Because it operates its own logistics network entirely — from storage to last-mile delivery — JD said it is in a unique position to control and properly deliver a seamless shopping experience.
The service launches in Beijing, Shanghai and Guangzhou but will scale significantly over the next few years, the company said. The white glove treatment is automatically included for small-sized expensive purchases such as luxury watches and jewelry, while high-end fashion is likely to be included later this year.
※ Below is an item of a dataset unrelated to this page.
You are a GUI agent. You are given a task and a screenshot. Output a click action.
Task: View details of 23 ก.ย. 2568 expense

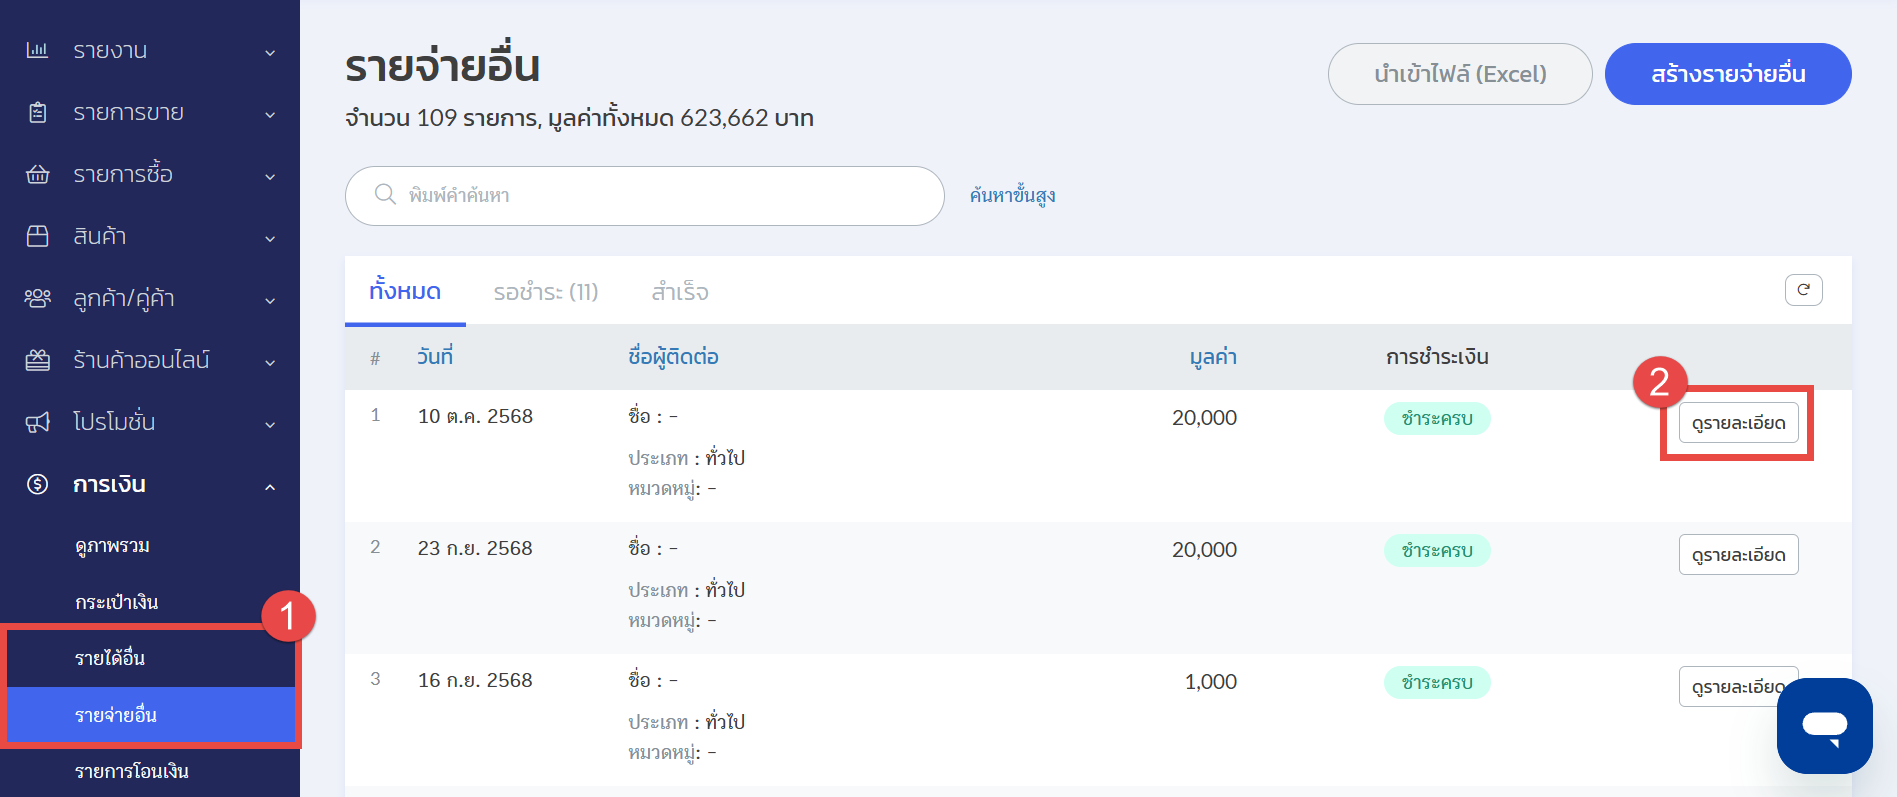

It’s one of several ways JD is innovating in delivery. The firm has also been testing drone technology and said last month that it is building 150 drone bases in the province of Sichuan. Scheduled for completion by 2020, the move would help them cut delivery costs by 70 percent and get local products to consumers in the province within 24 hours.
If Cartier’s success on its Valentine’s Day promotion in China is any indicator, JD’s new premium perk is likely to go over well. In a highly-buzzed about one-off event, Cartier sold a limited edition 150 pink gold bracelets, with the first 88 were to be delivered to the recipient in person by singing ‘Cartier Boys’ if they were located in one of 25 Chinese cities, while the remaining orders arrived with red roses.
Meanwhile, Matchesfashion.com is spearheading fast delivery times among fashion retailers, launching a 90-minute delivery service in London last fall. Its chief executive officer Ulric Jerome has said he expects one-hour delivery to be the norm soon in major cities.